Exercise directions
No pictures should appear in the copy. Reproduce exactly the lines from the one containing "Task: Click the Search button" through the end of the material below.

Given entries

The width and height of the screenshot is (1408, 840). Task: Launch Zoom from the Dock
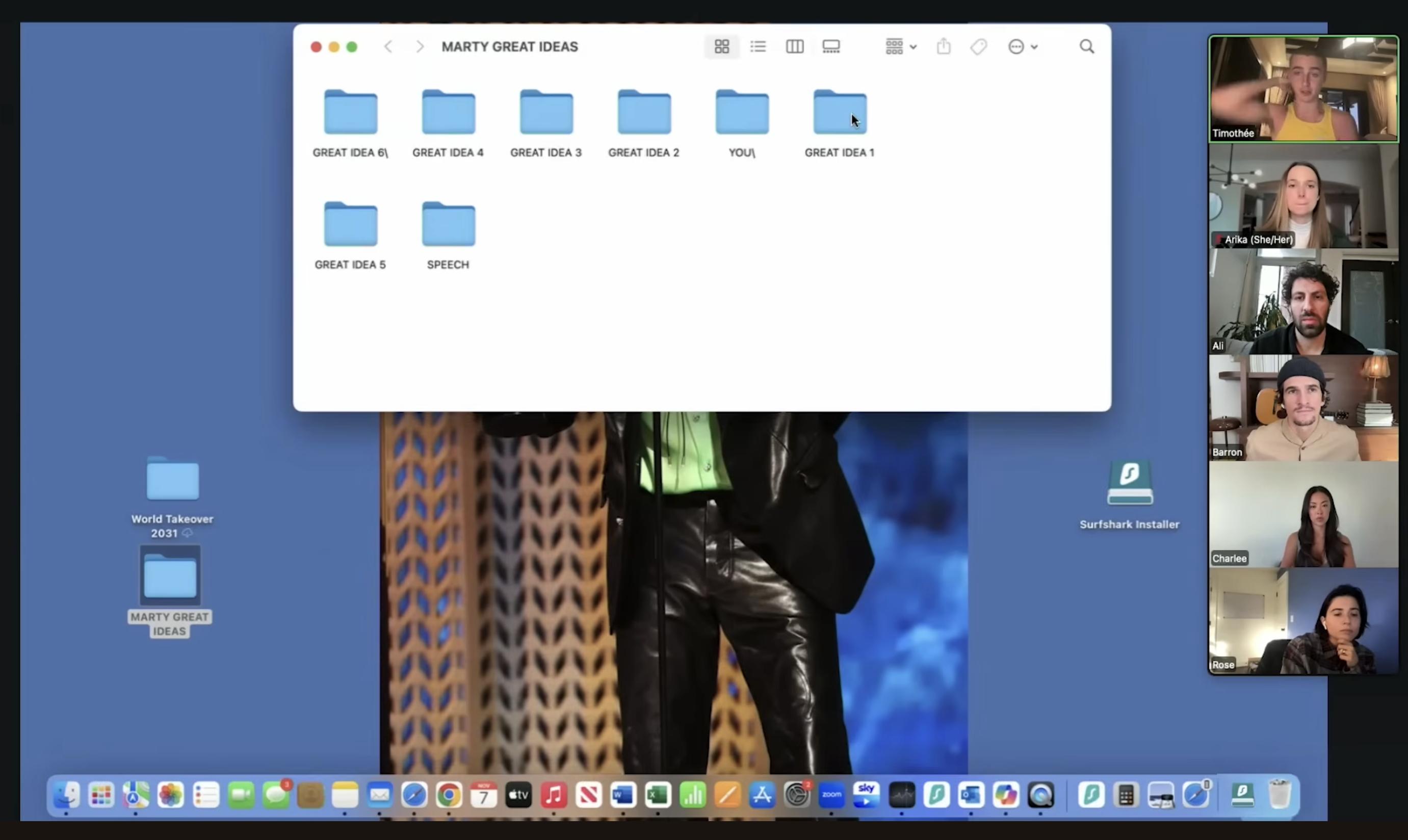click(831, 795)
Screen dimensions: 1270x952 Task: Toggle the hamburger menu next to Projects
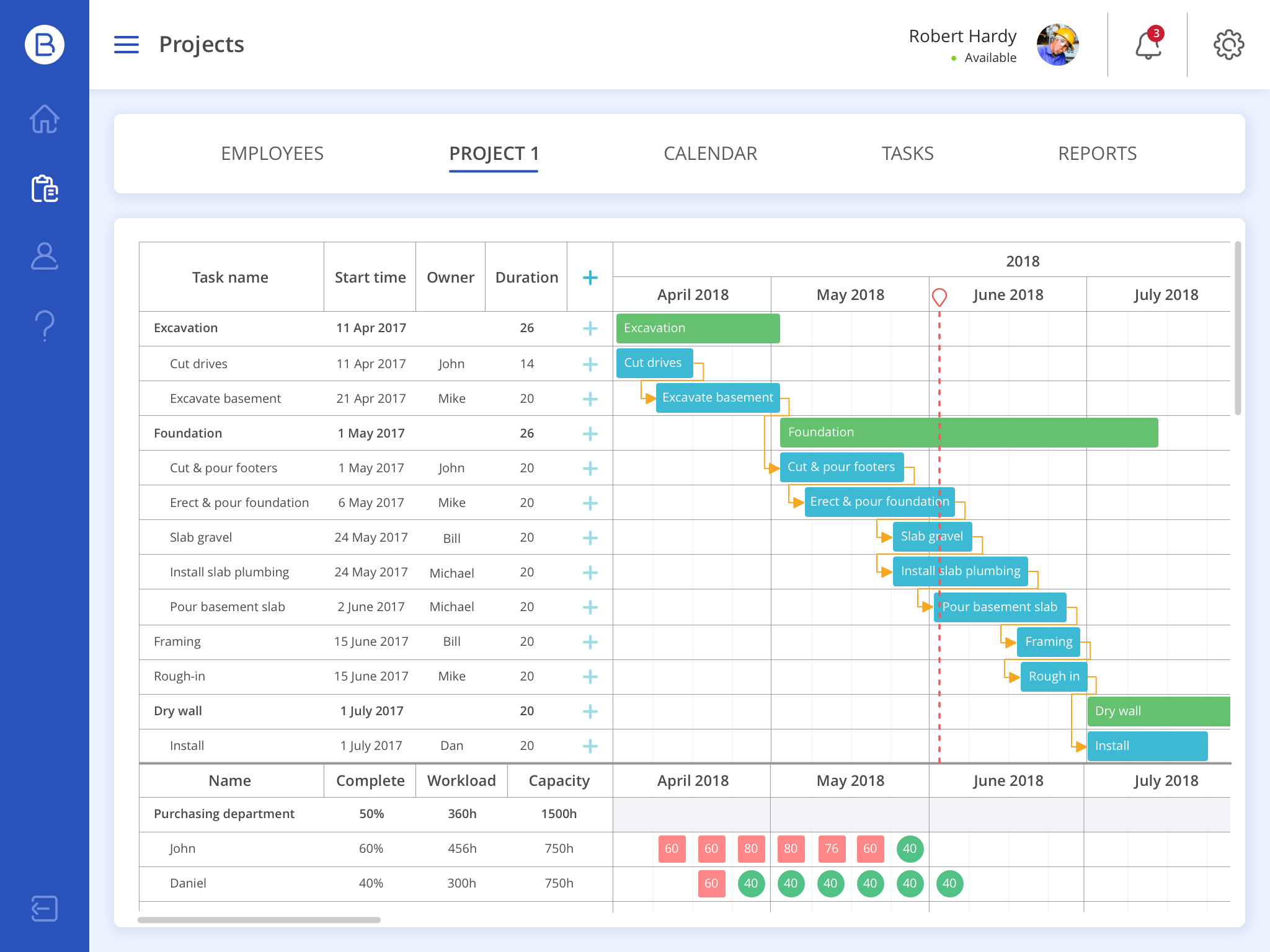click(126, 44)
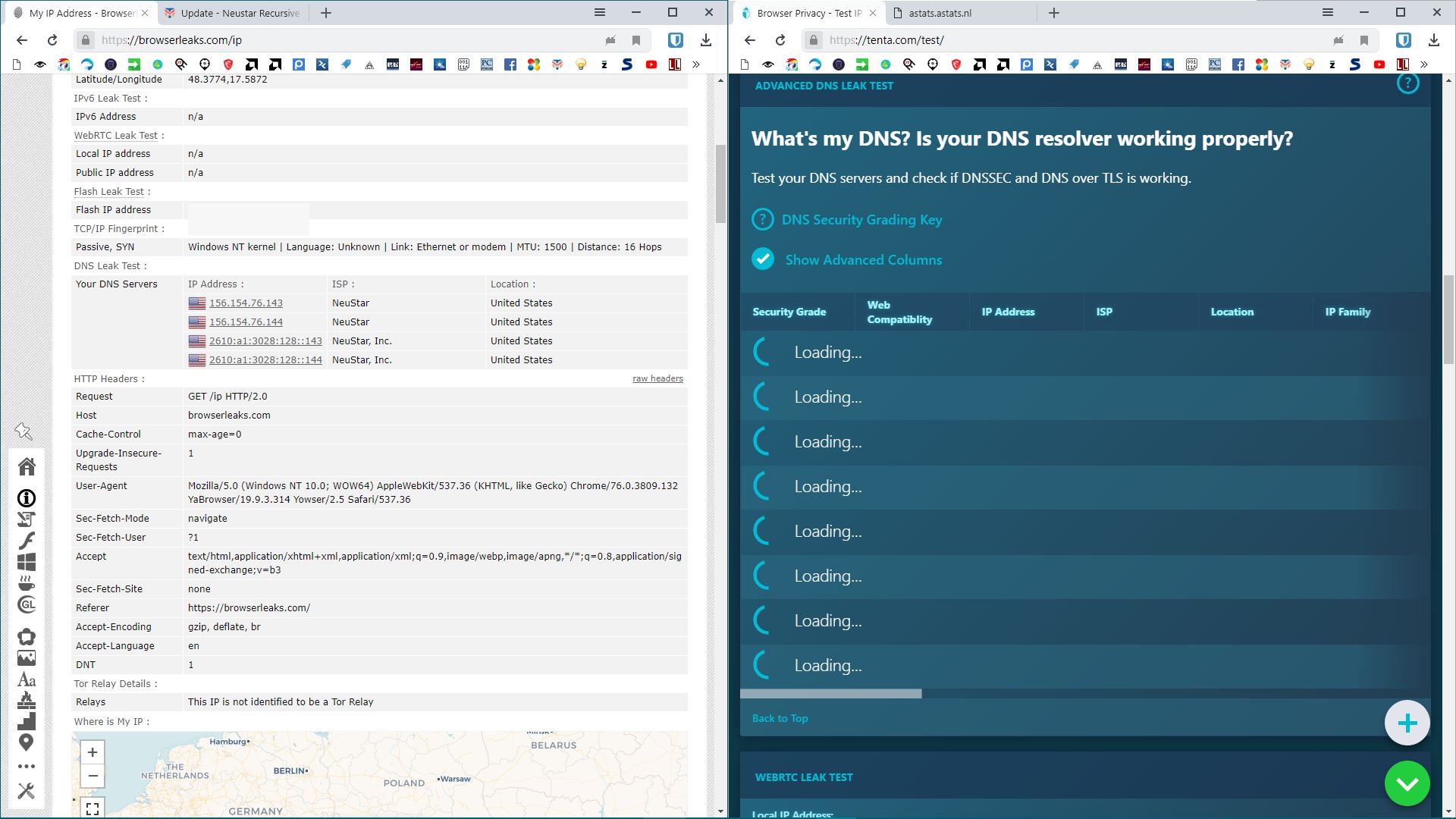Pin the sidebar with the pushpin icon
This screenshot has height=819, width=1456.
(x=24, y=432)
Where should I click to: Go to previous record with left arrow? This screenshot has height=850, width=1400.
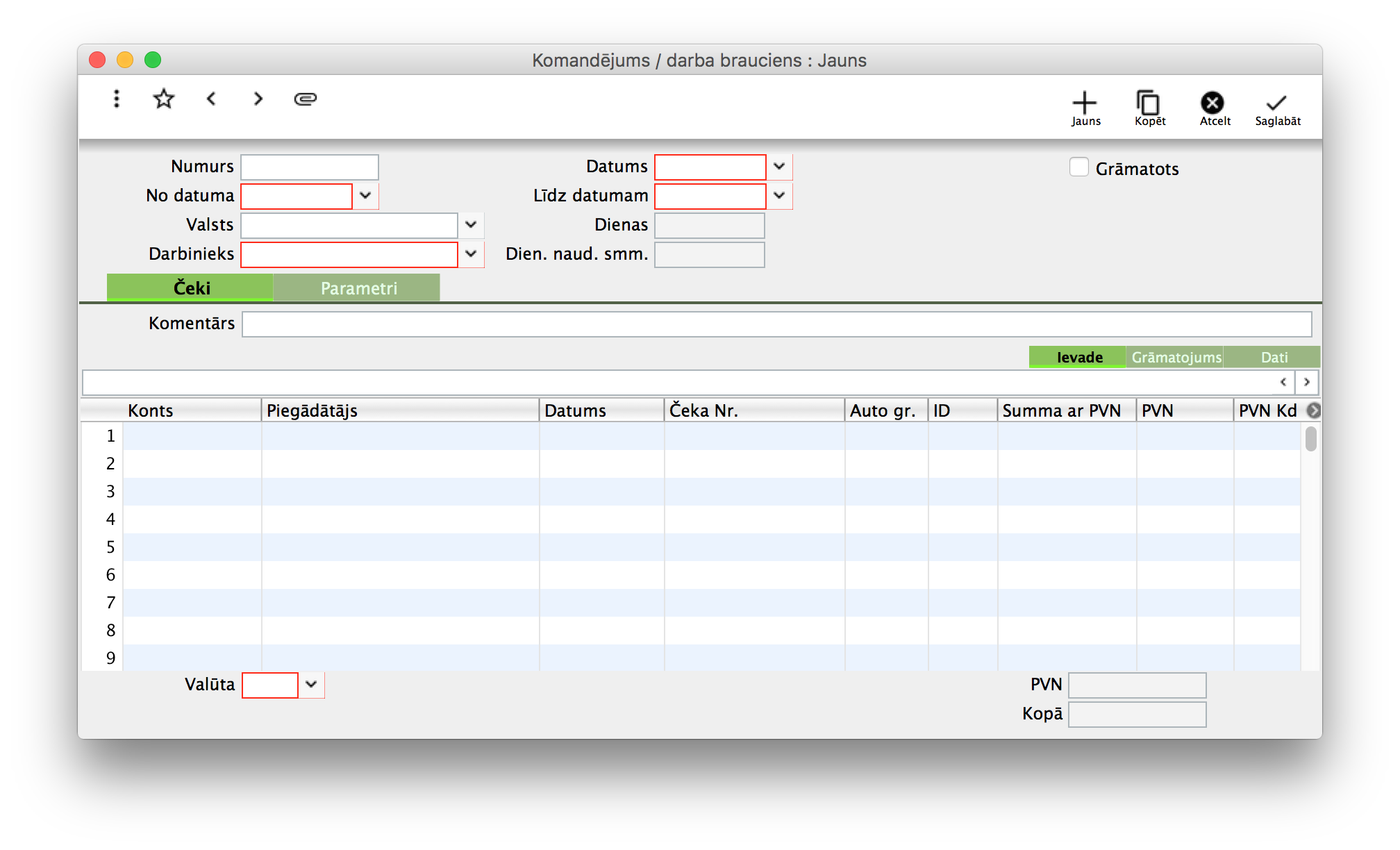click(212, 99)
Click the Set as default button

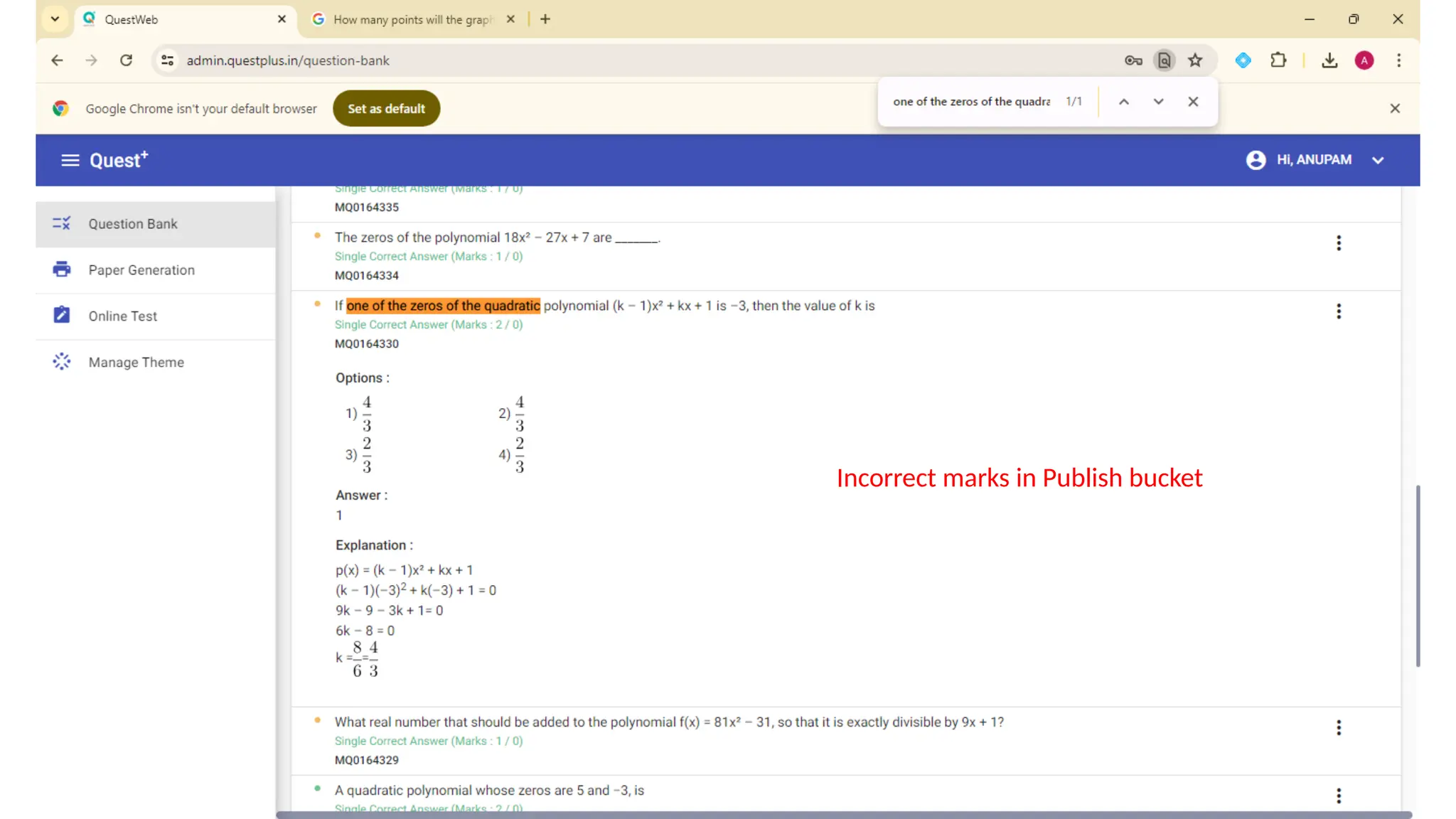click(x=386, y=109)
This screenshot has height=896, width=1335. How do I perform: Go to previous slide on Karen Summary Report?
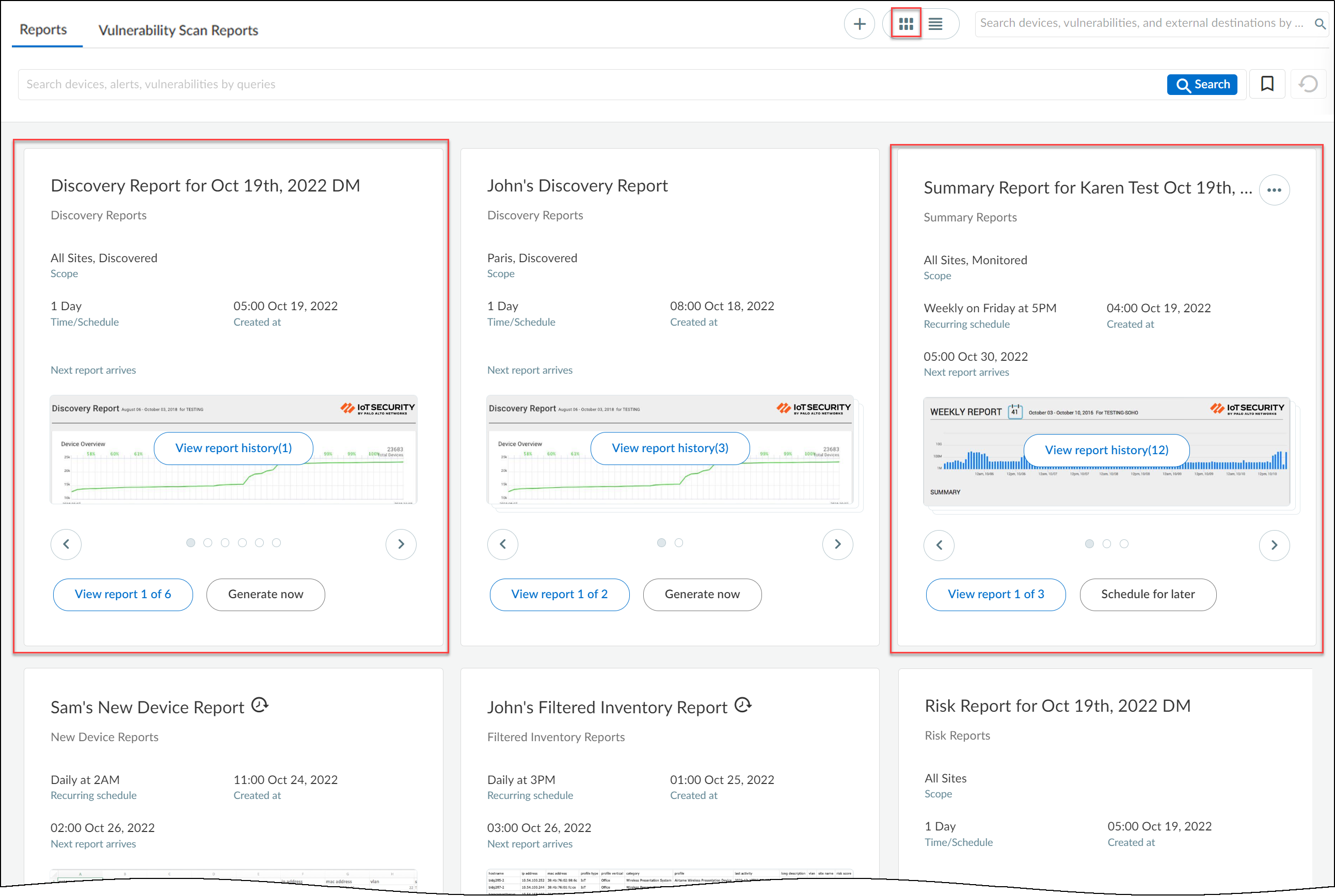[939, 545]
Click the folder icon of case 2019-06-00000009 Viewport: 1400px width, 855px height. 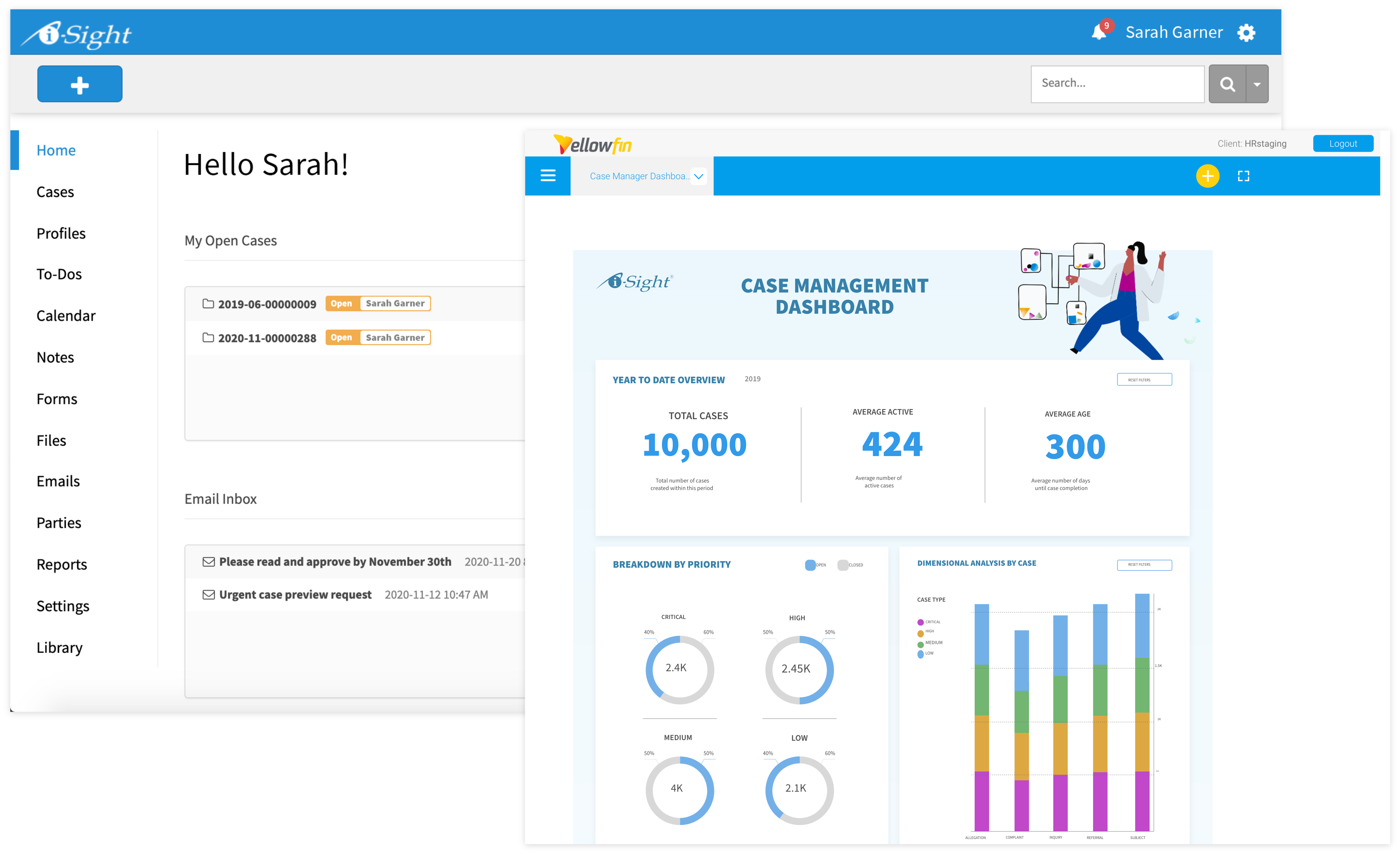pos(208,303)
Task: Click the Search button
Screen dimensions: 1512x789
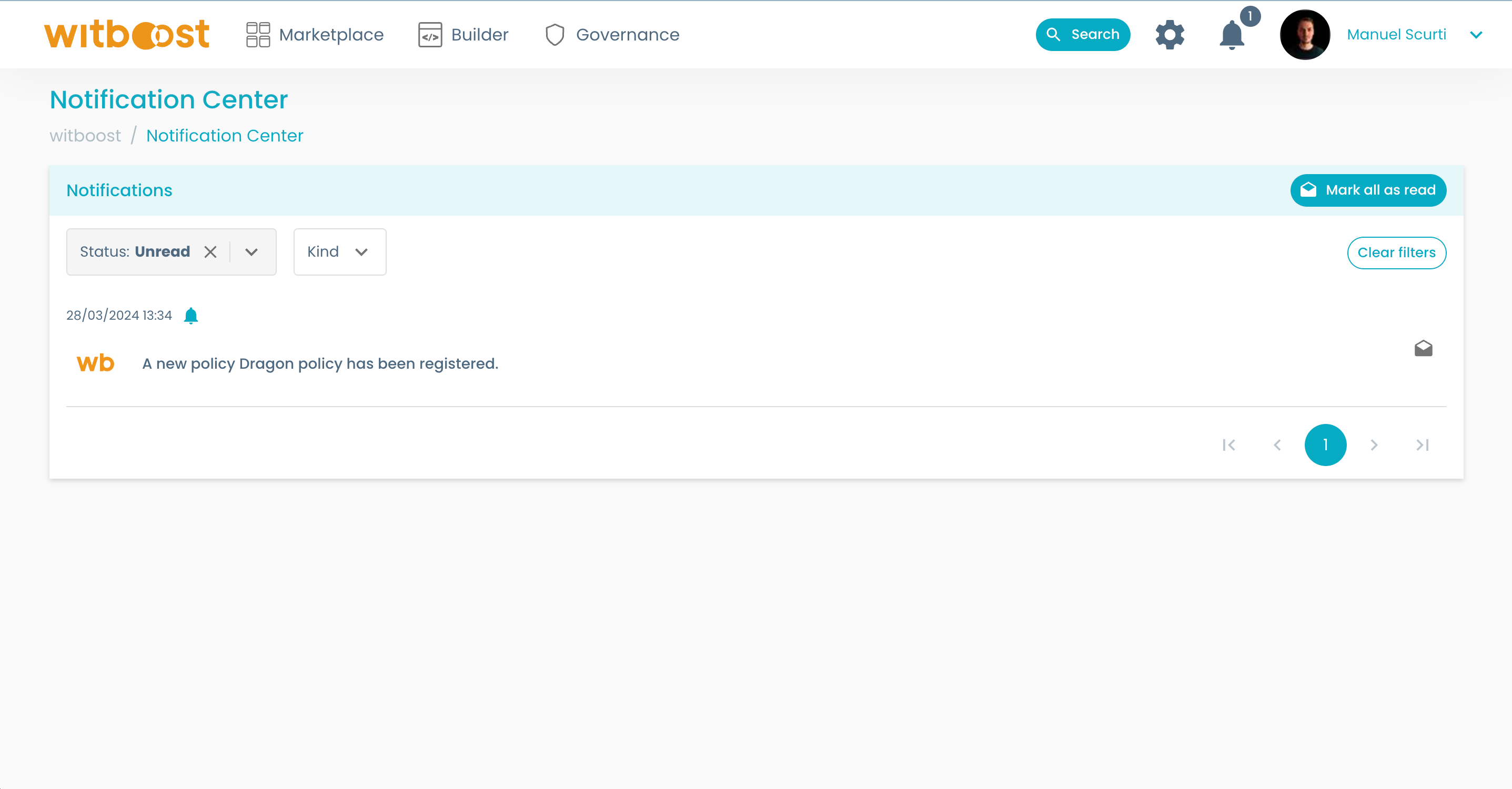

Exercise output
Task: Click the Search button
Screen dimensions: 1512x789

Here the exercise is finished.